Collagen is derived from HSF cells and plays important role in maintaining the elasticity of skin (Lee et al., 2012). Considering that antioxidin-NV has strong ability to restore the accumulation of a-SMA in hairless mice following UVB irradiation, and a-SMA is also a marker of myofibroblast which has a higher capacity to synthesize collagen (Nakyai et al., 2018). We further investigated whether antioxidin-NV can promote collagen production in UVB-irradiated hairless mice. Masson’s trichrome staining was used to evaluate the presence and distribution of collagen. As shown in Figure 9C, the collagen fibers of mice without UVB irradiation (sham) were dense and regular, while the collagen fibers of mice became less dense and more erratically arranged after UVB irradiation, but antioxidin-NV treatment markedly increased the abundance and density of collagen fibers in UVB-irradiated skins compared to PBS treatment. Type I collagen, which is the major component of collagen fibrils, is the most abundant structural protein in the skin (Makrantonaki and Zouboulis, 2007). Therefore, we further explored the potential effect of antioxidin-NV on type I collagen expression in the skin. Collagen I expression level in the skin tissue was examined using IHC staining (Figure 9D), immunofluorescence (Figure 9E) and western blot (Figure 9F). The results showed that UVB irradiation markedly resulted in a reduction of collagen I deposition in the skin of hairless mice, while antioxidin-NV treatment significantly rescued collagen I production in hairless mice post UVB irradiation (Figures 9D–F).

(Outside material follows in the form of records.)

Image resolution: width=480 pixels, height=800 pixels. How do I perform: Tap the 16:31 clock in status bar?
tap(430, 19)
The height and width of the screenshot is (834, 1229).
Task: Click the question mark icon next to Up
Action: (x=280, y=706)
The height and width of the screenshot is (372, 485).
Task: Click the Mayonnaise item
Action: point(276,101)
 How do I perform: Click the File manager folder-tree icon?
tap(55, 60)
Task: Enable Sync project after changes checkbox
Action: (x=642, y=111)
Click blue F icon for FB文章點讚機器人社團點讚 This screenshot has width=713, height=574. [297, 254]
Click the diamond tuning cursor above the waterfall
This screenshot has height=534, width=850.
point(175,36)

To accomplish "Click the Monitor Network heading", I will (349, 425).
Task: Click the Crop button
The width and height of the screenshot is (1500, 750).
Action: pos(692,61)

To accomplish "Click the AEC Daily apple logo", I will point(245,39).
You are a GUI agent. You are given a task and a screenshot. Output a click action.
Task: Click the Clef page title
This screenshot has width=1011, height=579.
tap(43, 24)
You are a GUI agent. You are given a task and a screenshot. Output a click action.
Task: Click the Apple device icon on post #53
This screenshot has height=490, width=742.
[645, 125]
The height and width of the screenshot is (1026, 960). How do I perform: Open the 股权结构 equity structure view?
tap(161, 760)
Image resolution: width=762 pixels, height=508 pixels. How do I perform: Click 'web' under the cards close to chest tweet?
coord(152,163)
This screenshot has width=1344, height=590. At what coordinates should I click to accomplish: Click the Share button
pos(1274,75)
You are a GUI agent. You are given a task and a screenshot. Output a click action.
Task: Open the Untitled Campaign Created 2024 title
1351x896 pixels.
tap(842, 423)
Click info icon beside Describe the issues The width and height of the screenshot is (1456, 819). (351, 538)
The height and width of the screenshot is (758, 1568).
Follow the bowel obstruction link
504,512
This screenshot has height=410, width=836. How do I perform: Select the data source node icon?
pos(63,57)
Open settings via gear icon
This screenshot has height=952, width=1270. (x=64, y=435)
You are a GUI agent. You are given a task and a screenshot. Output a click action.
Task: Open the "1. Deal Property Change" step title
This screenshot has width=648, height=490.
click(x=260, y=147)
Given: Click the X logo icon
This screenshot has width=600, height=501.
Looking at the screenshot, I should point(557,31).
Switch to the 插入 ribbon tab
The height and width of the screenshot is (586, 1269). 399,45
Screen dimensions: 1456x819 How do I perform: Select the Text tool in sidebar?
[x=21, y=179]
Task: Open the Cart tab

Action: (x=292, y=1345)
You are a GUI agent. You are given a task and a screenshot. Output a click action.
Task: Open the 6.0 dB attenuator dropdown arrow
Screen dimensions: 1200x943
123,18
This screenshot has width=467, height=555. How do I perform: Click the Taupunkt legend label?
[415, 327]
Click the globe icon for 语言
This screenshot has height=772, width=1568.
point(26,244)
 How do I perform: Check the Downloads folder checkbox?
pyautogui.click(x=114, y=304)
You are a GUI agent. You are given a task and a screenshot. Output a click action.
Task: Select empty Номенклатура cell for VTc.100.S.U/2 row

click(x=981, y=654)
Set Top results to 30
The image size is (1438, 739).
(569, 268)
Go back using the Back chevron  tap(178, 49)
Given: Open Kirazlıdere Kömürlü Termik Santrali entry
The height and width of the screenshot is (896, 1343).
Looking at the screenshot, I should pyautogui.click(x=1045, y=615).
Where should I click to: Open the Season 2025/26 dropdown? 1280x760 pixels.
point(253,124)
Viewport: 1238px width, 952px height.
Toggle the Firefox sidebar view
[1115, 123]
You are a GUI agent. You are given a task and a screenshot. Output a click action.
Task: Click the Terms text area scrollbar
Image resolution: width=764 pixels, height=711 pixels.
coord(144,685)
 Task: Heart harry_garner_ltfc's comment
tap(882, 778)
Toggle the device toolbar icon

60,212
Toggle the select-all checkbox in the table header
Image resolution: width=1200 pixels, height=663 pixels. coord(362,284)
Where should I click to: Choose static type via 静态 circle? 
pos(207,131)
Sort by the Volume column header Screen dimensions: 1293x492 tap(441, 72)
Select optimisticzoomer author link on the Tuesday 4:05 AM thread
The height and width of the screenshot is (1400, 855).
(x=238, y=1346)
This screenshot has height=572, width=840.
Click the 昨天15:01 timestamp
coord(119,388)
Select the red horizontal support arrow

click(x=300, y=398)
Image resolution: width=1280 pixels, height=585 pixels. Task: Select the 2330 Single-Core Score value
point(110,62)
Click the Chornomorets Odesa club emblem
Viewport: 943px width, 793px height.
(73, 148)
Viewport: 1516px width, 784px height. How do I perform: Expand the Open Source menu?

Transforming growth factor-β (TGF-β) is an important cytokine that promotes collagen production (Mouw et al., 2014). In addition, the TGF-β/Smad pathway also promotes the differentiation of myofibroblasts (Guo et al., 2009). To determine whether antioxidin-NV affect TGF-β secretion in HSF cells upon UVB irradiation, we measured the effect of antioxidin-NV on TGF-β1 production in HSF cells using ELISA and western blot, respectively. UVB irradiation obviously suppressed TGF-β1 production in HSF cells, but antioxidin-NV treatment significantly increased TGF-β1 production in UVB-irradiated HSF compared with PBS treatment in a dose-dependent manner (Figures 10A,B). Furthermore, UVB exposure also suppressed TGF-β1 production in the skin of hairless mice, while topical application of antioxidin-NV significantly increased TGF-β1 production in the skin of UVB-irradiated hairless mice compared with PBS treatment (Figures 10C,D). Furthermore, Smad proteins, including Smad2, are essential components of downstream TGF-β signaling. As illustrated in Figure 10E, UVB irradiation markedly reduced Smad2 phosphorylation in HSF cells, but antioxidin-NV obviously increased Smad2 phosphorylation in UVB-irradiated HSF cells compared to PBS-treated cells in a dose-dependent manner, suggesting that antioxidin-NV rescued collagen production in hairless mice upon UVB exposure through restoring TGF-β1/Smad2 signaling.